Sitting in a Monitoring and Evaluation training at the Infectious Disease Institute in Kampala, I start typing up our group work on my computer. Being a fast typist, I knew this would be my contribution to the group as my fellow group members were M&E officers, statisticians, data managers and project managers. Mid-career Ugandan professionals. My ego was boosted by Margaret, my group mate’s unceasing compliments. Feeling confident, I grabbed her USB drive and unthinkingly plugged it into my computer to copy over the final draft.
My computer was infected. I know better, being semi-seasoned sensitized at IT in international travel, but was inspired to draft some rules:
#1 Download Spybot (and I’m not the only one who says so)

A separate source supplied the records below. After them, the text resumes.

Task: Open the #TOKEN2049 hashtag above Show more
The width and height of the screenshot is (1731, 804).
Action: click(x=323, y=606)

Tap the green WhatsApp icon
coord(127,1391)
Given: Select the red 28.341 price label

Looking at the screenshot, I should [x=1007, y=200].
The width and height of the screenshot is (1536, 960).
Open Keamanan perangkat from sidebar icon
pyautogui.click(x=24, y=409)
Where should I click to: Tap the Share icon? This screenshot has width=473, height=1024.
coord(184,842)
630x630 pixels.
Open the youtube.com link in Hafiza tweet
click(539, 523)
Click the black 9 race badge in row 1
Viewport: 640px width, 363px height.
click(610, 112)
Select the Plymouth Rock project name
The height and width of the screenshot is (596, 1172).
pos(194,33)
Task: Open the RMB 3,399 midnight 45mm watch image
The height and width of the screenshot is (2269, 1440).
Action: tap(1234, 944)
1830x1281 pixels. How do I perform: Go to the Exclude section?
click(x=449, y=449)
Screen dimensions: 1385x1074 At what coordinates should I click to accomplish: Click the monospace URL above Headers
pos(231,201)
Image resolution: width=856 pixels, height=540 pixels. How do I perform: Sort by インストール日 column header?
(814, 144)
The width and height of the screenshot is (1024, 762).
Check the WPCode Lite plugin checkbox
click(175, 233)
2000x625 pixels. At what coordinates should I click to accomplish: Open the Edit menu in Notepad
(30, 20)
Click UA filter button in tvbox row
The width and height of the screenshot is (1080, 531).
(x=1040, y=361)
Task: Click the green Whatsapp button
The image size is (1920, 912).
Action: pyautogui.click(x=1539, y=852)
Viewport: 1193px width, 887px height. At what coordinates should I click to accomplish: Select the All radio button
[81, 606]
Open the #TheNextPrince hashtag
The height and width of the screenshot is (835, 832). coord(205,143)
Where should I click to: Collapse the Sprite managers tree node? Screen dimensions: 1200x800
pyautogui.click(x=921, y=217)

The most comprehensive and international of all virus scanners that I’ve met. Go here. Select a Mirror. If you didn’t do it before you left the comfort of your big bandwidth environment, do it now and run it now.
- Update Spybot regularly!
#2 USB risks
- Male to female transmission: Just inserting a USB is a risk. You plug in the drive and anything on the drive can be copied over without you even knowing. Never, ever, set your computer to open this drive automatically. However, don’t be too cautious as to not share USBs, you might find work hard to accomplish and collaboration next to impossible. If you have an antivirus that scans foreign hardware, use it, every time. You can right click on the icon for your USB and select “Scan” or something similar (depending on your software) before you open the drive. This will minimize infection.
- Spybot can be your day after pill, in case there is no autoscan or possible manual scan, scan immediately after you remove the USB.
- Female to male transmission: Less common but also less readily visible. When you copy something from a potentially infected computer to your USB, you might be bringing more than the new Chris Brown album (he’s still big over here). You won’t be able to tell until you put that USB in another computer and scan it.
- Clean and scan your USB(s) often!
#3 Online risks
I know everyone thinks they know how to be savvy online. It’s not the late 90’s any more and you’ve stopped downloading random files from random places, opening attachments from people you don’t know, or following links to enhance the size of various body parts. But since arriving, there are 3 problems that I’ve noticed:
- Facebook posts: Your friend posts something really interesting, maybe a little enticing or shocking, something about pedophilia or shocking sex acts. It looks legit. You’re friend posts a lot of interesting articles. Maybe this will be good….uh oh! Now it’s on your facebook wall and slowly eating away at your (thin) facebook privacy settings.
- Email: Your friend invited you to the newest social networking site, Voovle, or something like that, which is super cool, just sign up! You follow the link, then you readily create and account linked to your e mail….uh oh!
- Websites: some sites (like watchthesimpsons.com) can actually give you a virus just be hanging out there a while. These are hard to judge – just be careful especially if it’s a video/audio site with lots of ads. And if anything gets funky, pop-ups appear, etc…Spybot!
- Buttons: So you want to download something legit. Let’s say, Spybot. You know it’s clean because you read a bossy blog about how useful it is. But you go to a site and hit a big, bright, neon, maybe flashing, “download” button. …Uh oh. Now you’ve got a lot more than Spybot. Not an easy fix. Go to control panel – add/remove programs and start deleting anything installed on today’s date. Clean that up, run antivirus, restart, repeat as needed.
For safe sharing, collaborating and networking, be smart! And use protection.
One thought on “How to avoid computer infection while working with low-bandwidth/high rates of computer infection”
I love this. Also, I think I engaged in unsafe behavior today. Thanks for the reminder to be safe.